▸ Given request
Copy the stretch from the line containing "The image size is (1024, 752)." through the line containing "Action: [98, 380]", swapping "legend" for "chart key" wherever it appears and changing nothing else.

(Records for locating words and elements)
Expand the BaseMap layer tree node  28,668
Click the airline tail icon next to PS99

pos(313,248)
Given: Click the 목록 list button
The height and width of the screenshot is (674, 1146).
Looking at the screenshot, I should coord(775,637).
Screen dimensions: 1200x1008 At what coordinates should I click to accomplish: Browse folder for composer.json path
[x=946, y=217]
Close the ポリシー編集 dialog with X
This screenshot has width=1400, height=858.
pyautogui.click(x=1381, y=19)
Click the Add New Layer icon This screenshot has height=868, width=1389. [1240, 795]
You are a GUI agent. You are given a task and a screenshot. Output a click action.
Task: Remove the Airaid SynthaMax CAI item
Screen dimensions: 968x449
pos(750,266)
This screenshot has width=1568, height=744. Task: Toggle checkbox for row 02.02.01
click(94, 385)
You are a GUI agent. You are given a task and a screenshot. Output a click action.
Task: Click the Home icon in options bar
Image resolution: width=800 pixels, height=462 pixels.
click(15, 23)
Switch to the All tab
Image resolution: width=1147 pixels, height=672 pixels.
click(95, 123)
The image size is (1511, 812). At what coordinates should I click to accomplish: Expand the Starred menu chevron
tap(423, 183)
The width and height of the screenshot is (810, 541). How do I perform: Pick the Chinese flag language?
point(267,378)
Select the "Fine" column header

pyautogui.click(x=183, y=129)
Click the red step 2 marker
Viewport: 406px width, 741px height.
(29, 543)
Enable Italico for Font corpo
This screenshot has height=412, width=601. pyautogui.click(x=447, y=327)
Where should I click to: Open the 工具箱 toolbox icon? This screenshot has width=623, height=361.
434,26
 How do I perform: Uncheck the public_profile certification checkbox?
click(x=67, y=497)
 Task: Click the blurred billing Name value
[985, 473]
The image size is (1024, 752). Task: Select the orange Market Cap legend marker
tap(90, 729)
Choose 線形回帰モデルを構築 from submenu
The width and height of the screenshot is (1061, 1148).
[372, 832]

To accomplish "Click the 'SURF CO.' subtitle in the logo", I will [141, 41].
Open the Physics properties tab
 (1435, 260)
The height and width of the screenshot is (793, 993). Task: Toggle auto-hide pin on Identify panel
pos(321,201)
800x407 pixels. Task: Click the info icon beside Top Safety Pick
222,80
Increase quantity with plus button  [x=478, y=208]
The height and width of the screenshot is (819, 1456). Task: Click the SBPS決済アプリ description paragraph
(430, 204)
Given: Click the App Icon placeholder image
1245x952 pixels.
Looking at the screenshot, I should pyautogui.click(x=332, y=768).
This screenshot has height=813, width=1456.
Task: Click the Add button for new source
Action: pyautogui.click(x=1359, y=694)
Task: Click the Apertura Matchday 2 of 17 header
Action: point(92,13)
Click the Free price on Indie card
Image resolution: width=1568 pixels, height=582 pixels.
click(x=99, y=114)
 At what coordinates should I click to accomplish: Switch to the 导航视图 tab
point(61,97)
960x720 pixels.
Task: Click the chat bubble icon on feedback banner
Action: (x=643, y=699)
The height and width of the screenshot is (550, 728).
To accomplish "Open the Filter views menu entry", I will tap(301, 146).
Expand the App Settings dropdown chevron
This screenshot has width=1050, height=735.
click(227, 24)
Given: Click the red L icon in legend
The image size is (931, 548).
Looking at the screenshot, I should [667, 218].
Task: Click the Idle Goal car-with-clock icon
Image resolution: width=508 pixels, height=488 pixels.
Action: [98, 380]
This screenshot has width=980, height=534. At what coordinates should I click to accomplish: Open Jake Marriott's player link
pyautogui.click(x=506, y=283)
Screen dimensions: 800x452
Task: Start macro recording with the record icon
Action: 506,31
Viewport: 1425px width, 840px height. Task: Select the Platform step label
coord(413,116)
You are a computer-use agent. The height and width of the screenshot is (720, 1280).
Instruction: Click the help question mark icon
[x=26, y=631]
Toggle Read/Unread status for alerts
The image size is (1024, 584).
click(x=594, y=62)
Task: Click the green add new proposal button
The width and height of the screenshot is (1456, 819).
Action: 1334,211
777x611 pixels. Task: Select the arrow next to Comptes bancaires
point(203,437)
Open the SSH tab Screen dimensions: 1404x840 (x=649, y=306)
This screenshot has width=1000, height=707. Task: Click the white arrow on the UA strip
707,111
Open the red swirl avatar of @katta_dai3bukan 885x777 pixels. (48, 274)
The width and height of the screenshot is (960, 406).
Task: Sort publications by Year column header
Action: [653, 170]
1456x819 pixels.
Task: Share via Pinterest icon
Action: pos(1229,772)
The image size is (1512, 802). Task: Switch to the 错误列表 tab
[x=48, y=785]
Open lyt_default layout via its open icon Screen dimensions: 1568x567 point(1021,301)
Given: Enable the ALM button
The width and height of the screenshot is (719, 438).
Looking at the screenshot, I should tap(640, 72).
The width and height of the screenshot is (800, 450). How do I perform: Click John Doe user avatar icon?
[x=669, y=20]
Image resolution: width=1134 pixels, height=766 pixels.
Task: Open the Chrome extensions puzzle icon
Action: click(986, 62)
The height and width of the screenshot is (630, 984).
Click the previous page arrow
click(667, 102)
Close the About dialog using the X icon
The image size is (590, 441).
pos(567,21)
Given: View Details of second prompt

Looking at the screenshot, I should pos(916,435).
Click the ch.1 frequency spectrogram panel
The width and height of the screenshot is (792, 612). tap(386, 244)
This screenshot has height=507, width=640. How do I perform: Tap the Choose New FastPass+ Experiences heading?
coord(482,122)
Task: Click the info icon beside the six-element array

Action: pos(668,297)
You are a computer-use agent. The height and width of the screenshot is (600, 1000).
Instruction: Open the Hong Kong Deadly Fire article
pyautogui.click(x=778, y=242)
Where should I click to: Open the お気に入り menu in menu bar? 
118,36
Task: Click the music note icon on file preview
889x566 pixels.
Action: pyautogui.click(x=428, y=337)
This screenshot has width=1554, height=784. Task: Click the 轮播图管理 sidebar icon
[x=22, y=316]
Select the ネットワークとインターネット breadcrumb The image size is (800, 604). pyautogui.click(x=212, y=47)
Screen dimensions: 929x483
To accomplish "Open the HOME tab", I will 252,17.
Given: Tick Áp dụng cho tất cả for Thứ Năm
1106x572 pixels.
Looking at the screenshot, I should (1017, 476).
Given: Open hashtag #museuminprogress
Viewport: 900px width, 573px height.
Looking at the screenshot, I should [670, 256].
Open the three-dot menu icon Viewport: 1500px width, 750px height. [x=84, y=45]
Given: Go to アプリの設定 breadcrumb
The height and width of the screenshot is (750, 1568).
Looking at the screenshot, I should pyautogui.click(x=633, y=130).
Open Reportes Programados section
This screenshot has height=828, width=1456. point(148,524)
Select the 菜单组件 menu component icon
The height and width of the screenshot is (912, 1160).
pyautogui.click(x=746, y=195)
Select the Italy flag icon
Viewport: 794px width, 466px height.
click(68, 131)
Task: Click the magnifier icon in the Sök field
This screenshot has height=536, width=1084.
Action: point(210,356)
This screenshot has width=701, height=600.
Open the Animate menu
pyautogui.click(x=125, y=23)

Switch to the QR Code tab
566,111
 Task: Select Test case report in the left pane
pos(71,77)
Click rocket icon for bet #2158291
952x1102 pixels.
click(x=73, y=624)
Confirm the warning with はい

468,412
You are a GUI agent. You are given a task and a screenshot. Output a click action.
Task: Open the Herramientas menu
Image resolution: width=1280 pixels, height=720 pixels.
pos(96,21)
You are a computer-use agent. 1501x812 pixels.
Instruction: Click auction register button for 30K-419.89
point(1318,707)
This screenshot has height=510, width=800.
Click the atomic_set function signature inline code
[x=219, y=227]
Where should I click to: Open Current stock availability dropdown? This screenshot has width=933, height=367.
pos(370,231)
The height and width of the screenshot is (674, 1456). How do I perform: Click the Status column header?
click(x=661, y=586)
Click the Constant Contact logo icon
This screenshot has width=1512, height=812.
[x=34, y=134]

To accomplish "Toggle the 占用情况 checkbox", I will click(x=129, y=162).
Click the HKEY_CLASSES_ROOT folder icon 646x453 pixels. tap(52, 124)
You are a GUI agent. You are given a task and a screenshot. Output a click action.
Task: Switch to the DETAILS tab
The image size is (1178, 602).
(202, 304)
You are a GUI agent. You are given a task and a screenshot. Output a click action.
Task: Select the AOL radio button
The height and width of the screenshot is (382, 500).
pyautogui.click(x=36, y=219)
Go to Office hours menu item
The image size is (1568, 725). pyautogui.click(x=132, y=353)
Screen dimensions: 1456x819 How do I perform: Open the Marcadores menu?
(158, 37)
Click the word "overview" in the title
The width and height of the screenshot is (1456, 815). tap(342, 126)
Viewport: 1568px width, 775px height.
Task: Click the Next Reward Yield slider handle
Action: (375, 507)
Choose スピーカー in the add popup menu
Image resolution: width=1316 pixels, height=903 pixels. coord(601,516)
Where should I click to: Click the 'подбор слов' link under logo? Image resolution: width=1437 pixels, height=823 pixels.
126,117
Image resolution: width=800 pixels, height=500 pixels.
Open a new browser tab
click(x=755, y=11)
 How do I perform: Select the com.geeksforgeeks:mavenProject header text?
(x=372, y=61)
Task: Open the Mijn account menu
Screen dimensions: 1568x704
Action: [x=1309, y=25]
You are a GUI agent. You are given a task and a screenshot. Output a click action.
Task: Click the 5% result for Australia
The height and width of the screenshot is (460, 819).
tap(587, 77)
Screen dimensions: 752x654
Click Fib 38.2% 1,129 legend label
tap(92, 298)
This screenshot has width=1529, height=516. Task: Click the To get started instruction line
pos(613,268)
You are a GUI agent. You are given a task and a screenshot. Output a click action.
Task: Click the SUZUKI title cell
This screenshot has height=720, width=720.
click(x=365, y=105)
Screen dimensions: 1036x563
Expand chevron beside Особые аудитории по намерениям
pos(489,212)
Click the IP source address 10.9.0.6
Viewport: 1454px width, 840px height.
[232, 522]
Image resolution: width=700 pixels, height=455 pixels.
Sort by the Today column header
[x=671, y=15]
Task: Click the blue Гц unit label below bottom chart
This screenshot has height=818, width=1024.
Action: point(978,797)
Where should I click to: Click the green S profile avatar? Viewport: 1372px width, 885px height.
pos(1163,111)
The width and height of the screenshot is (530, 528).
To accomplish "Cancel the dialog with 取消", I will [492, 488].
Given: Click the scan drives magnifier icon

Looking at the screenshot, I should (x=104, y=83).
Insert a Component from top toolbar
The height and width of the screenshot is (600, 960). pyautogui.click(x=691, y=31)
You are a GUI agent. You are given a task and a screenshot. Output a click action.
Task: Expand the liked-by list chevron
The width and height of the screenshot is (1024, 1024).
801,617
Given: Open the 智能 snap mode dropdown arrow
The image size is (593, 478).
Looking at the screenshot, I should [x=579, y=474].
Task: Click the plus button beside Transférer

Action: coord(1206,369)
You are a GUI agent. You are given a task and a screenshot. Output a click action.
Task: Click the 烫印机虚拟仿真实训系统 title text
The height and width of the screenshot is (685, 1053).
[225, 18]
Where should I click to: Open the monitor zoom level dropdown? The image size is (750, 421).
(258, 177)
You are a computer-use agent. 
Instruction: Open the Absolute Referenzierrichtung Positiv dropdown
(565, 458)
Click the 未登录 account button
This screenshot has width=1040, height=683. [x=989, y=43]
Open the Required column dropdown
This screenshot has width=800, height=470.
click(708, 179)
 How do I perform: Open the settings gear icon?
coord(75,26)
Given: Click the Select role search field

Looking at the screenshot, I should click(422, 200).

▸ Written response
The image size is (1024, 752). Task: Select the orange Market Cap chart key marker
tap(90, 729)
Choose 線形回帰モデルを構築 from submenu
The width and height of the screenshot is (1061, 1148).
[372, 832]

To accomplish "Click the 'SURF CO.' subtitle in the logo", I will [141, 41].
Open the Physics properties tab
 (1435, 260)
The height and width of the screenshot is (793, 993). Task: Toggle auto-hide pin on Identify panel
pos(321,201)
800x407 pixels. Task: Click the info icon beside Top Safety Pick
222,80
Increase quantity with plus button  [x=478, y=208]
The height and width of the screenshot is (819, 1456). Task: Click the SBPS決済アプリ description paragraph
(430, 204)
Given: Click the App Icon placeholder image
1245x952 pixels.
Looking at the screenshot, I should pyautogui.click(x=332, y=768).
This screenshot has height=813, width=1456.
Task: Click the Add button for new source
Action: pyautogui.click(x=1359, y=694)
Task: Click the Apertura Matchday 2 of 17 header
Action: point(92,13)
Click the Free price on Indie card
Image resolution: width=1568 pixels, height=582 pixels.
click(x=99, y=114)
 At what coordinates should I click to accomplish: Switch to the 导航视图 tab
point(61,97)
960x720 pixels.
Task: Click the chat bubble icon on feedback banner
Action: (x=643, y=699)
The height and width of the screenshot is (550, 728).
To accomplish "Open the Filter views menu entry", I will tap(301, 146).
Expand the App Settings dropdown chevron
This screenshot has width=1050, height=735.
click(227, 24)
Given: Click the red L icon in chart key
The image size is (931, 548).
Looking at the screenshot, I should [667, 218].
Task: Click the Idle Goal car-with-clock icon
Image resolution: width=508 pixels, height=488 pixels.
Action: [98, 380]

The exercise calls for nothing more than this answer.